- Developer(s): EA Sports
- Publisher(s): EA Sports
- Series: PGA Tour
- Platform(s): PlayStation, Sega Saturn
- Release: PlayStationNA: October 3, 1996; EU: October 1996; Sega SaturnNA: November 25, 1996; EU: December 6, 1996;
- Genre(s): Sports
- Mode(s): Single-player, multiplayer

= PGA Tour 97 =

1996 video game

PGA Tour 97 is a sports video game developed and published by EA Sports for PlayStation and Sega Saturn in 1996.

==Development==
The game was announced at E3 1996.

==Reception==
PGA Tour 97 received mixed reviews. Reviewing the PlayStation version, Dr. Zombie of GamePro praised the challenge offered by the new courses, the new camera views, and the retention of the strong assets of the previous installment. He concluded that "Two new courses and some snazzy enhancements make PGA Tour '97 more of the same but better!" GameSpots Glenn Rubenstein was more frustrated by the fact that the game was no more than a simple update of the previous installment, and argued that more radical change was needed. While acknowledging it to be "a complete golf package that updates 32-bit golfing as we know it", he scored it a 5.9 out of 10.

Reviewing the Saturn version, GamePros Air Hendrix remarked, "At first glance, PGA '97 has all the right answers: 14 PGA pros; 2 PGA courses; responsive, details controls; and a full set of modes and features.

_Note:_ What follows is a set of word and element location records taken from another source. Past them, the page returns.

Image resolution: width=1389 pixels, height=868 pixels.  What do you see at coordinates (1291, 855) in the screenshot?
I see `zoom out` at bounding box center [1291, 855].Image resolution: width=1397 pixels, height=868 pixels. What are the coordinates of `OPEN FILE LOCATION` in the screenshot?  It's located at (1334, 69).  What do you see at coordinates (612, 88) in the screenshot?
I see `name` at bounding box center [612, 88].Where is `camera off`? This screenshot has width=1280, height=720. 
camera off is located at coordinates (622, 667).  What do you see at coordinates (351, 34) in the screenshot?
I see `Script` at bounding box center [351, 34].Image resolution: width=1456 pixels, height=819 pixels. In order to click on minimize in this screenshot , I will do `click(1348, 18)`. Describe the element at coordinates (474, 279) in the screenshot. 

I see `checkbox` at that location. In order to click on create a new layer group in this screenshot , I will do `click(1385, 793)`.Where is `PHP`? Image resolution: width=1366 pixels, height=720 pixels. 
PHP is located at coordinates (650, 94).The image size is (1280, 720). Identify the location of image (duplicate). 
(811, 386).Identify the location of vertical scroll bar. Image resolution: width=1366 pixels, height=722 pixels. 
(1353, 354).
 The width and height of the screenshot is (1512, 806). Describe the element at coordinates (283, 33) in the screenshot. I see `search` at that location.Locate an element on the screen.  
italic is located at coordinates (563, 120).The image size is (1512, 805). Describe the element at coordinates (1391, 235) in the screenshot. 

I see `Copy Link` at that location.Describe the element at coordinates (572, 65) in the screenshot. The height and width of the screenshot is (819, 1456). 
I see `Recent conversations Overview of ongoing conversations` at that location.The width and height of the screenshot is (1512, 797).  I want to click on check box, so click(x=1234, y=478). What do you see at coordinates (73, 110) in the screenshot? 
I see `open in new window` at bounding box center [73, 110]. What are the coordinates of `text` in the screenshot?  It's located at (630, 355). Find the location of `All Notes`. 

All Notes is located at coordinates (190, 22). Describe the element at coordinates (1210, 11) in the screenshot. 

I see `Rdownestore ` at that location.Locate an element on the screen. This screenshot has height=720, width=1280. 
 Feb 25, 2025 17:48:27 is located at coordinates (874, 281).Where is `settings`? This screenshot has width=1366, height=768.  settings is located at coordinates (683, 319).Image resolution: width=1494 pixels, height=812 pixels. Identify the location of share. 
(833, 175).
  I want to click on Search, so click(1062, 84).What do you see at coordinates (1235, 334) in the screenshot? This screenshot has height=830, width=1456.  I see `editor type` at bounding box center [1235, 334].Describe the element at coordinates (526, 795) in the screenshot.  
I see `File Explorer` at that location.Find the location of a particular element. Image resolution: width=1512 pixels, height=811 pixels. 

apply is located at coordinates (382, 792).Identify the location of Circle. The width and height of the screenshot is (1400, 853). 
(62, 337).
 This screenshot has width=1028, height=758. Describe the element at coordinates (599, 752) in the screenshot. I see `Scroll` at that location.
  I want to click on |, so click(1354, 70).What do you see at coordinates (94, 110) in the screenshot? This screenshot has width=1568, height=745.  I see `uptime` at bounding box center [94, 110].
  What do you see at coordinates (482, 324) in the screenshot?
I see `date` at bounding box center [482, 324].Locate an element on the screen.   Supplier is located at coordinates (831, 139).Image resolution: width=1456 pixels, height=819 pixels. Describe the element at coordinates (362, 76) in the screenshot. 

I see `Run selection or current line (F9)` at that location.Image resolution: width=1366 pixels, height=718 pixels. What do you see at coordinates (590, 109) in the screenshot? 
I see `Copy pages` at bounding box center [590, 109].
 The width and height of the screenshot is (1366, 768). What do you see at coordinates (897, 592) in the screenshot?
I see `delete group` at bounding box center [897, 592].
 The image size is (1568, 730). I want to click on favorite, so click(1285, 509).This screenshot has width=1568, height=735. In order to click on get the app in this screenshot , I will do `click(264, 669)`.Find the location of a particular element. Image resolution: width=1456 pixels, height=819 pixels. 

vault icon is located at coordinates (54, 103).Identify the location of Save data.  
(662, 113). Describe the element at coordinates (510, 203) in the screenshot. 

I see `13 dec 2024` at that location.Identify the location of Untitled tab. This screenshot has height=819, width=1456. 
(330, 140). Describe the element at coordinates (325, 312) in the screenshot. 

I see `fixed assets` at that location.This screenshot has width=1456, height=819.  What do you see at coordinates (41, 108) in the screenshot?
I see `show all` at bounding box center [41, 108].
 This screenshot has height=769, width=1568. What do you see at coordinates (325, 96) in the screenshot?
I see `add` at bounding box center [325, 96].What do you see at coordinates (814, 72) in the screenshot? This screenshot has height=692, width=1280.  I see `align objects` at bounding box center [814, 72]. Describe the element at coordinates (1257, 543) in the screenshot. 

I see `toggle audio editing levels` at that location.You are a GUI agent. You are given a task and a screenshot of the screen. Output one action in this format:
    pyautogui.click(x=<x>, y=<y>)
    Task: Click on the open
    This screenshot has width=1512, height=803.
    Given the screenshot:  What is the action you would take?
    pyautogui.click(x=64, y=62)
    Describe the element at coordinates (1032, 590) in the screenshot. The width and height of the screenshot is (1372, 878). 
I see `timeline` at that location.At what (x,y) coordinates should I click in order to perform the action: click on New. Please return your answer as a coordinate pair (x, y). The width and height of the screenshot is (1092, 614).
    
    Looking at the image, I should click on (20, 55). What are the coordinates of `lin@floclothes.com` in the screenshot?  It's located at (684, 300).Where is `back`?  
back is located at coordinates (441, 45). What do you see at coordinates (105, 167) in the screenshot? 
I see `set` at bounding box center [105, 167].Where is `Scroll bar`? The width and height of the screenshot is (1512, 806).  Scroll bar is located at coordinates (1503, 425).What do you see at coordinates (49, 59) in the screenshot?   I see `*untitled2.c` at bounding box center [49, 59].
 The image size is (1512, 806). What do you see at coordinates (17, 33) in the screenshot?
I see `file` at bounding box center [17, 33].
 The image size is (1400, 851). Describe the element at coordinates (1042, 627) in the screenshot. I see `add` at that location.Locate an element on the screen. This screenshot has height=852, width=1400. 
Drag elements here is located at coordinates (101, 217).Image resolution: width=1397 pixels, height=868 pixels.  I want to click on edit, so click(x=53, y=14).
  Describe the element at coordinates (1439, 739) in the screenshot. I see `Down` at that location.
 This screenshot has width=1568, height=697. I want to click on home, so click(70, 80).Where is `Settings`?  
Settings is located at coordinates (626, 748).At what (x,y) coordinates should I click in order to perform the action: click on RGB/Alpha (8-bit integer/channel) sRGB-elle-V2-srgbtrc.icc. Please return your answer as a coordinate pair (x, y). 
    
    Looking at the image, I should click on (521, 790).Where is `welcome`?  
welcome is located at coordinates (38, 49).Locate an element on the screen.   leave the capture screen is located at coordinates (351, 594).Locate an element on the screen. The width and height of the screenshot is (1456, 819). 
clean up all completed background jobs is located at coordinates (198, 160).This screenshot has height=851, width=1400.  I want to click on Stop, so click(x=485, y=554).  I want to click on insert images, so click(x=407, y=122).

But the long load times and sluggish frame rate require more patience than an afternoon of fishing. Even worse, the disappointing course graphics look almost 16-bit, though the player animations are excellent." He recommended Saturn owners get VR Golf '97 instead. Rob Allsetter of Sega Saturn Magazine gave it 68%, calling it "A decidedly lacklustre version of PGA Tour". He remarked that the loading times between shots disrupt the flow of the game, and the odd shading on the power bar makes it hard to judge when it is on the line. Echoing GamePro, he recommended readers get Actua Golf (the European title for VR Golf '97) instead.